## WORK TO DO:
Reproduce the items below word for word, from the line that contains "Task: Expand the 常规管理 sidebar menu" through the line that contains "Action: [x=87, y=191]", including both of those lines. Leave out the pictures.

## ENTRIES SUPPLIED:
* * * *
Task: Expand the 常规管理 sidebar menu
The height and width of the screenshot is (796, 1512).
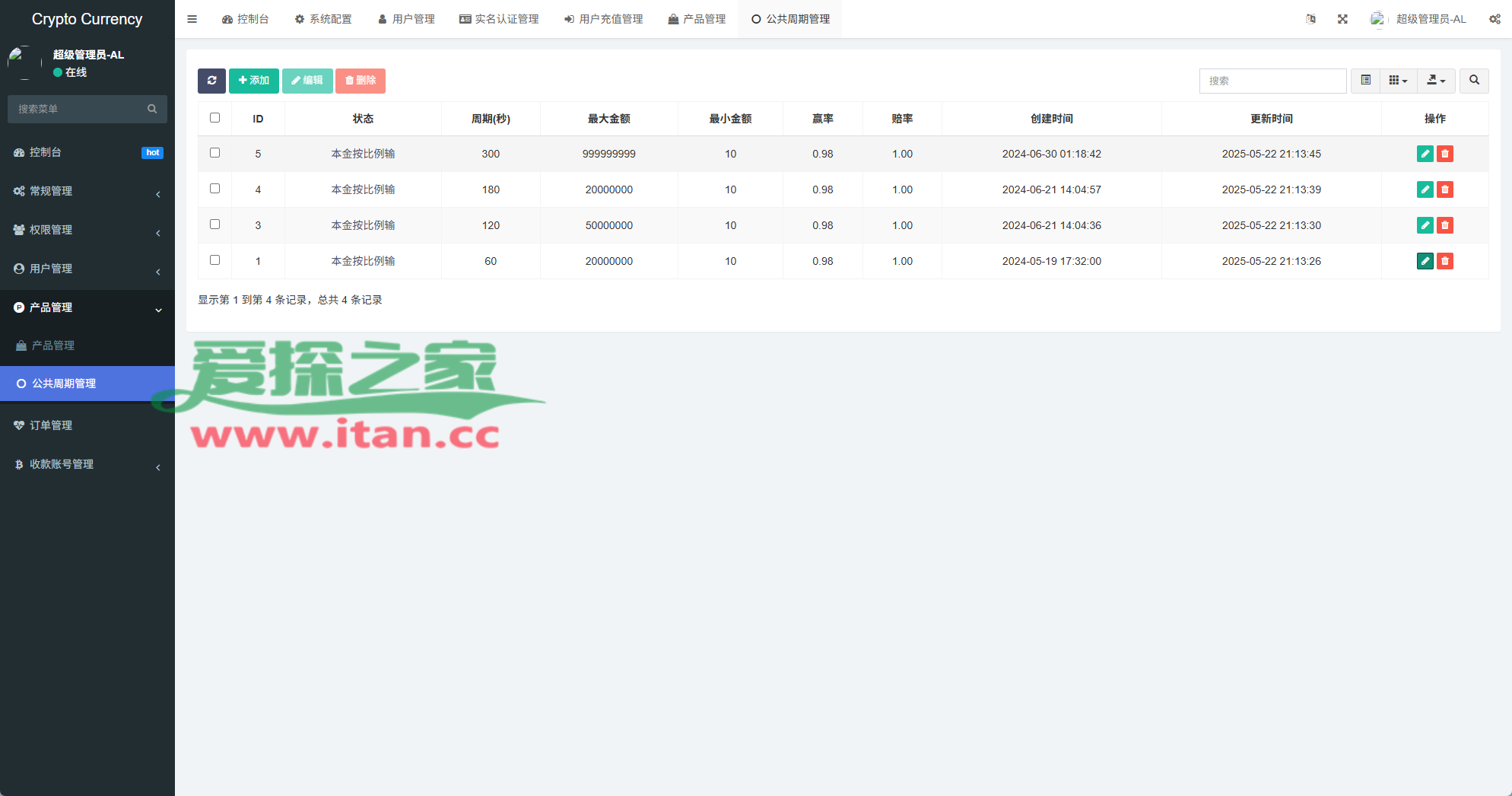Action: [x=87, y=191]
* * * *
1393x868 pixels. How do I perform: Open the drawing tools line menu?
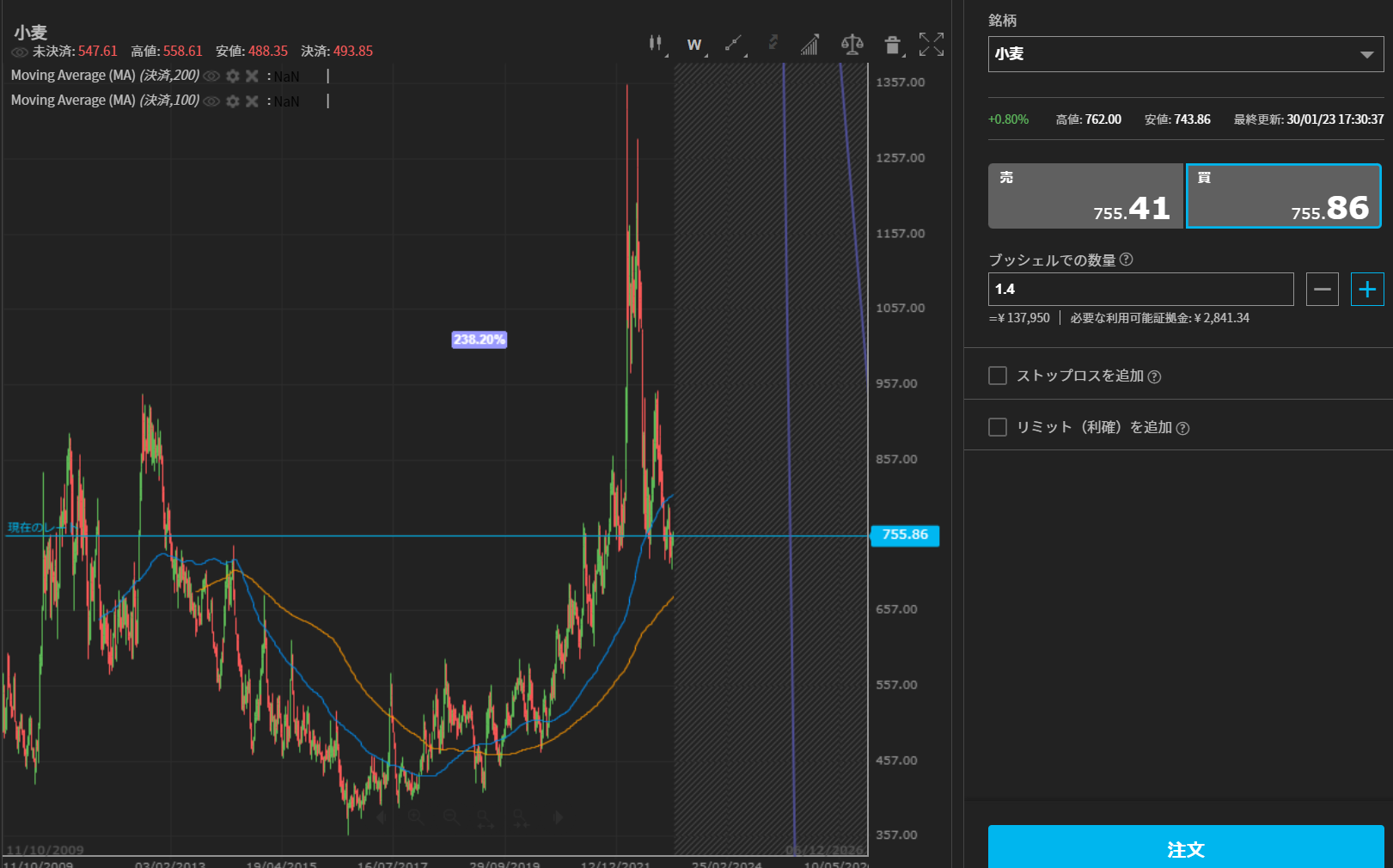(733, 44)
* * * *
## ANSWER TO THE TASK:
Task: Expand the 常规管理 sidebar menu
The height and width of the screenshot is (796, 1512).
Action: [x=87, y=191]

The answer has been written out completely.